* _EXERCISE AIM_:
According to the baseball preview below, who will pitch for the White Sox on Sunday in place of Chris Sale?

On Sunday, it looks like the skies will part, angels will sing, and the Jays will finally dodge an opponent's ace starter. Not only are the White Sox giving unhittable wordsmith Chris Sale an extra day of rest - Chicago's next opponents are the first-place Orioles. Win-win. In Sale's place will be 29-year-old rookie righty Scott Carroll, a sinker artist whose performance depends on fastball movement. The White Sox signed him as a minor-league free agent before the year, and he's rewarded them with 91.2 competent innings. Carroll is struggling with lefty hitters (.305/.380/.500) and with blisters - the blisters didn't help him in his last outing, when he got bombed by the Mariners, and the White Sox had to skip his start Wednesday in favor of Jose Quintana (another pitcher we fortuitously won't see this weekend). Carroll's sense of humor grades out as an 80* with plus-plus faux sincerity, and he would like you to know that Scott Carroll will endorse anything!
*Searching Google for "grades out as a 70" returns 13,200 results. Searching for "grades out at a 70" returns 11,900. Which one is correct? If they're both okay, which one is better?

* _AVAILABLE DATA_:
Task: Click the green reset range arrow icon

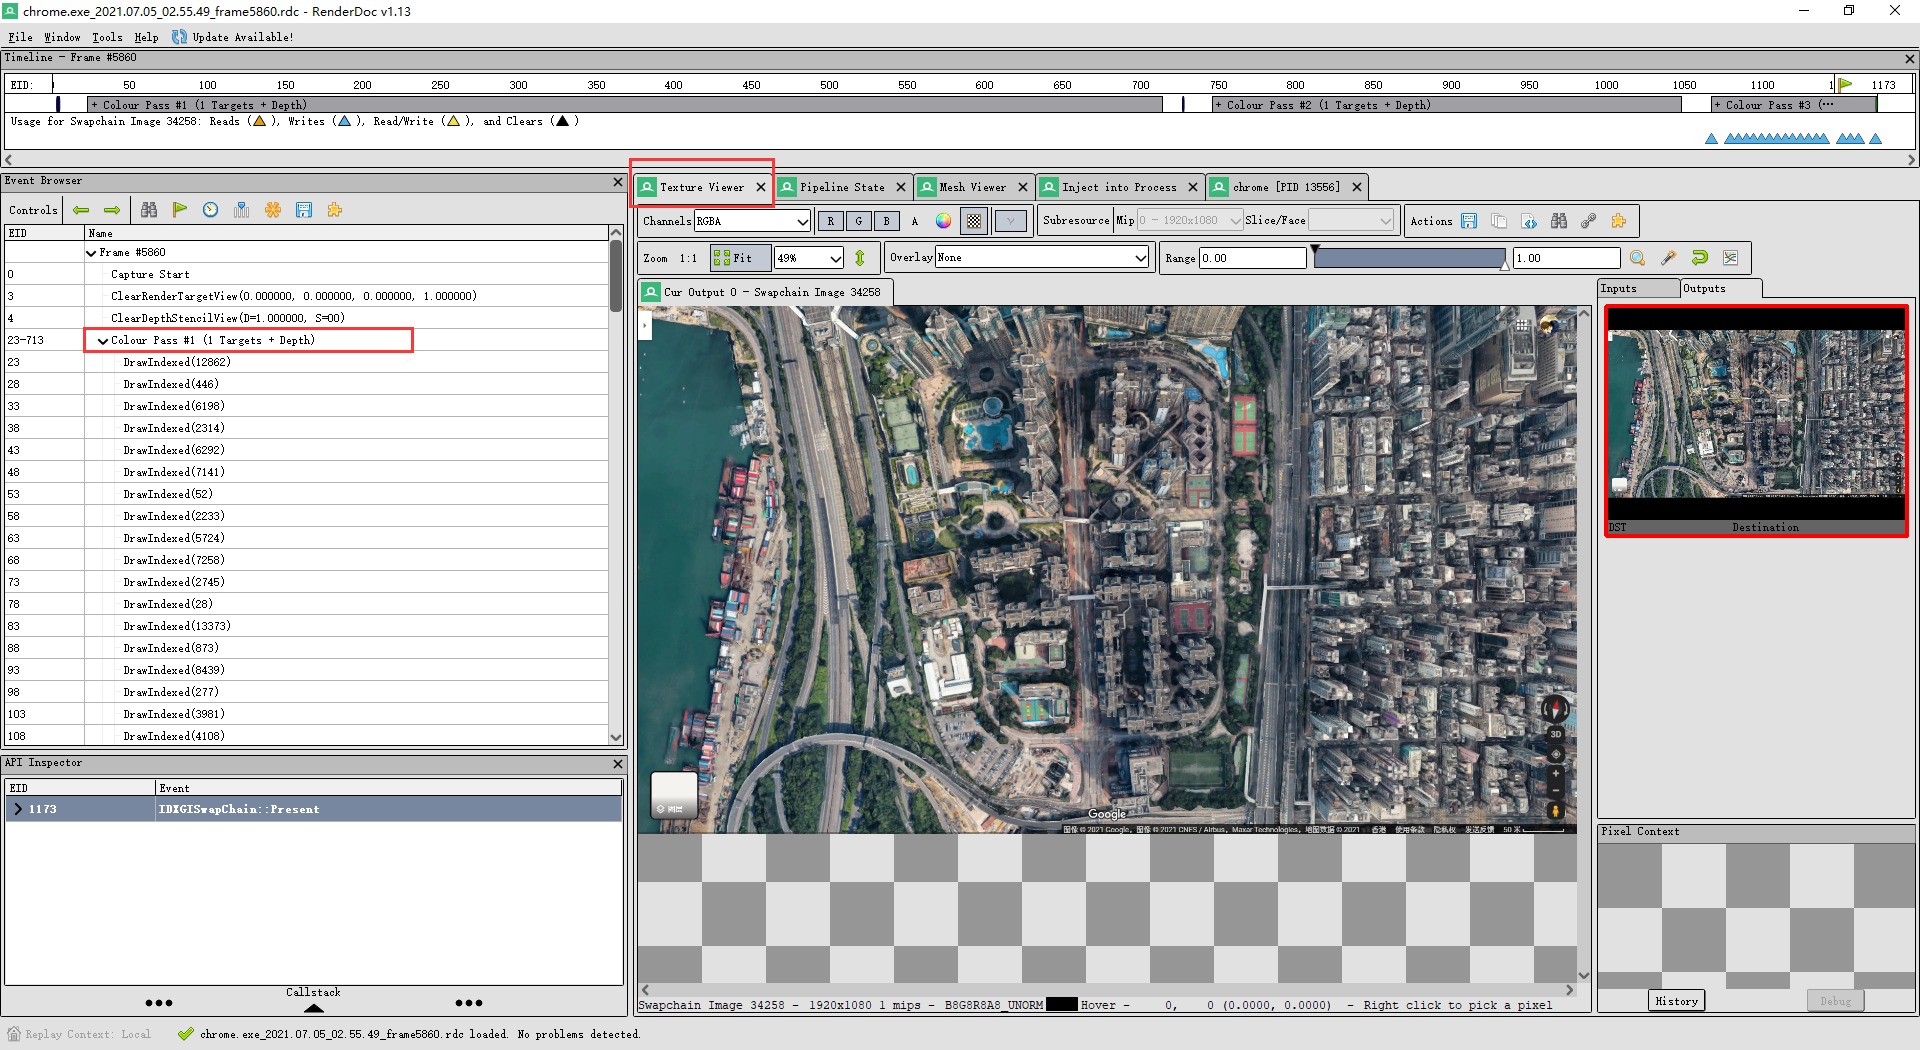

* _ANSWER TO THIS PROBLEM_:
Scott Carroll, a 29-year-old rookie right-hander.